Q is for Quirinius, governor of syria

picture by EchoesofStars, on Flickr

A devotional.

Beth and I met one afternoon over hot chocolate to plan our yearly college Christmas party. She suggested we welcome everyone in from the snow with a little party game: as each girl arrived, we would tape the name of a character from the Christmas story on her back. By asking yes-or-no questions, the girl could learn who she represented. Beth and I brainstormed all the Christmas characters we could think of (Mary, Joseph, Baby Jesus, the Donkey) but I thought our game was too easy. I wanted something clever, something no one would be able to guess.

“Quirinius!” I exclaimed.

“What?” said Beth.

“Quirinius! He was the governor of Syria when Jesus was born. It says so in Luke chapter two,” I said, “so he’s a Christmas character!”

“But no one will know who he is,” she protested.

“I know,” I insisted. “I’m sure it’ll be alright.”

“I guess…” and she added the name to her list.
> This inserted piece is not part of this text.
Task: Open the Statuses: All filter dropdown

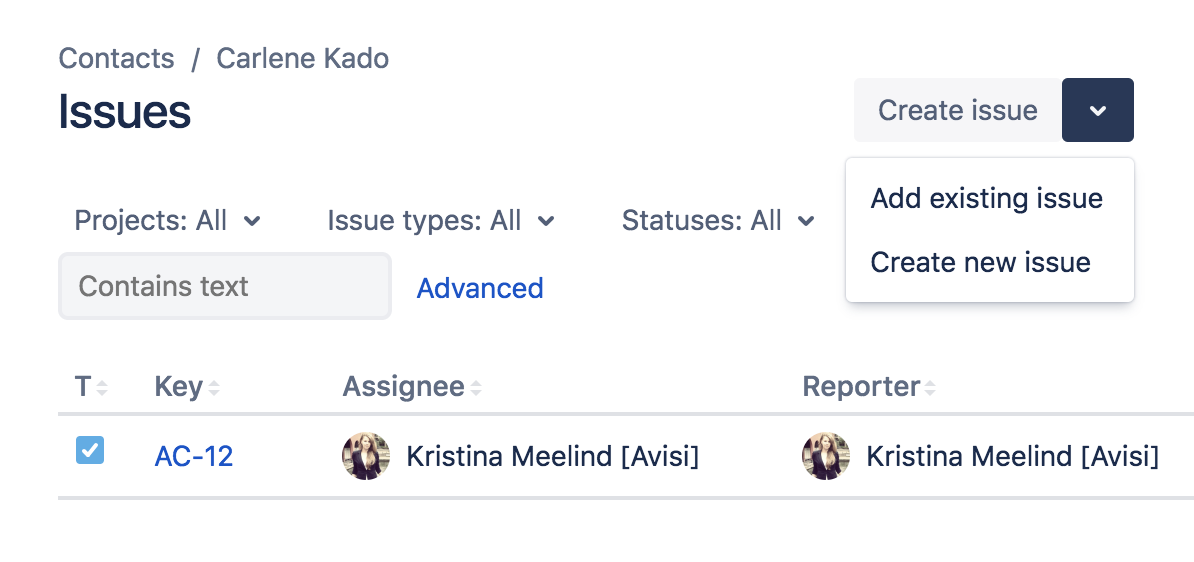Action: pos(718,221)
The day of the party, I arrived early to help Beth rearrange her furniture and set out the Christmas food. When the other young women started showing up, Beth taped an index card on each one’s back, marking her as King Herod or The Shepherds. She taped a card on my back, too, but I ignored it and continued arranging the fudge brownies on a platter.

“Who am I?” Stacy rushed up to me as soon as she entered. “Am I a girl?”

“Um, no,” I replied.

“Okay, so I’m a boy. Am I Jesus?!”

“No.”

“Am I…” After ten minutes of considering every male in the Christmas story, Stacy discovered her secret identity as the evil king Herod.
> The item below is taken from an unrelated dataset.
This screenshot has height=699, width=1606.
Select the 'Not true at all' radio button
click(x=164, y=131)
After everyone had arrived, been index-carded, and discovered their secret Christmas-story identities, Stacy realized that I was still ignoring my name-card. She demanded I turn my back to her so that she could find out who I was. And then she was silent.

“I don’t know who you are,” she finally admitted.
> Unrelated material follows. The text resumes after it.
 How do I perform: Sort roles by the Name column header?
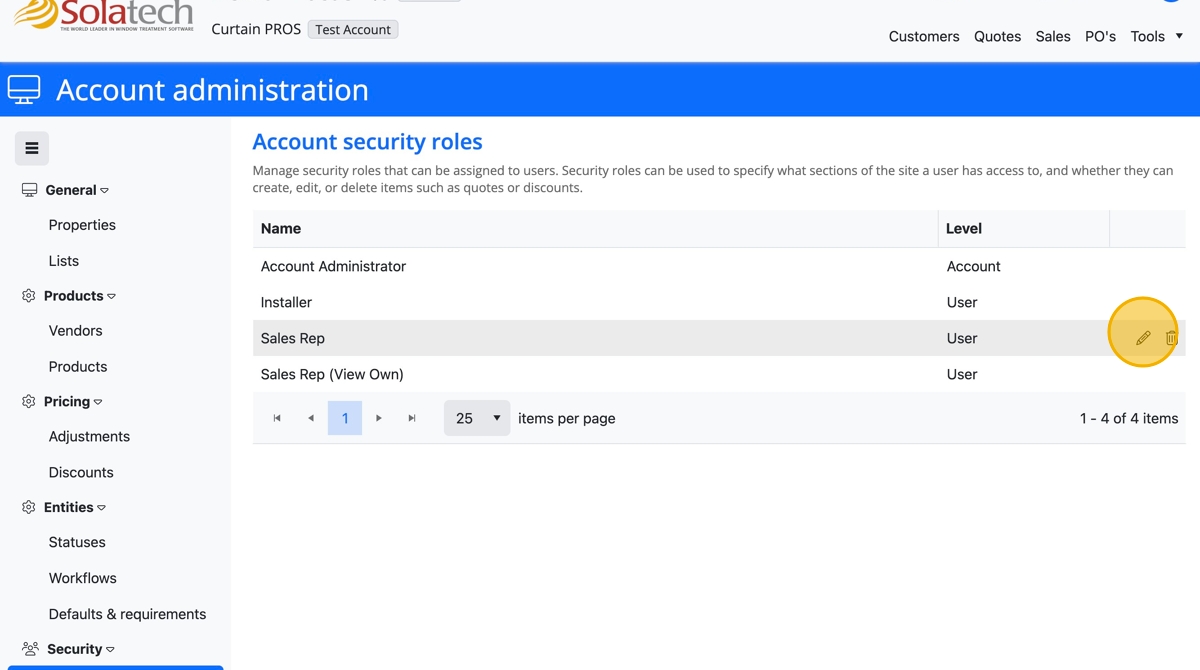(x=281, y=228)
“Maybe you could get some help,” I suggested proudly. She must have been stumped by Anna or Simeon. They only get a few verses in the Bible, and not everyone knows about them.

But none of the girls who hovered around my back had any idea who I was, and Beth just smirked quietly as she set out more sodas. Was I a girl? Was I a boy? No one could say.

Stacy finally shrugged and said my name began with the letter Q. Quirinius! I suddenly remembered.

“I just put his name in there because I thought it would be fun for everyone,” I tried to explain, “He was governor of Syria, you know.”

“That wasn’t fun!” Stacy shot back as she walked away. “None of us knew what we were doing!”

 

One of those old-testament sages says “do not be overrighteous, neither be overwise—why destroy yourself?” (Eccl. 7:16). I had included Quirinius because I was proud of what I knew, but I saw that I had also been “overrighteous.” In trying to look better, know more, and correct my friends’ errors (“There was no donkey in the Christmas story, dummy!”) I was only hurting my relationships.

In choosing Quirinius, I memorized one name from the Bible and forgot the larger story—a story about God’s promises, his people, and his love. I learned that my relationships with God and others are more important that obscure history—even Biblical history.

Quirinius was probably the least important character in the Christmas story. But through one of the least important characters, I learned one of the most important lessons.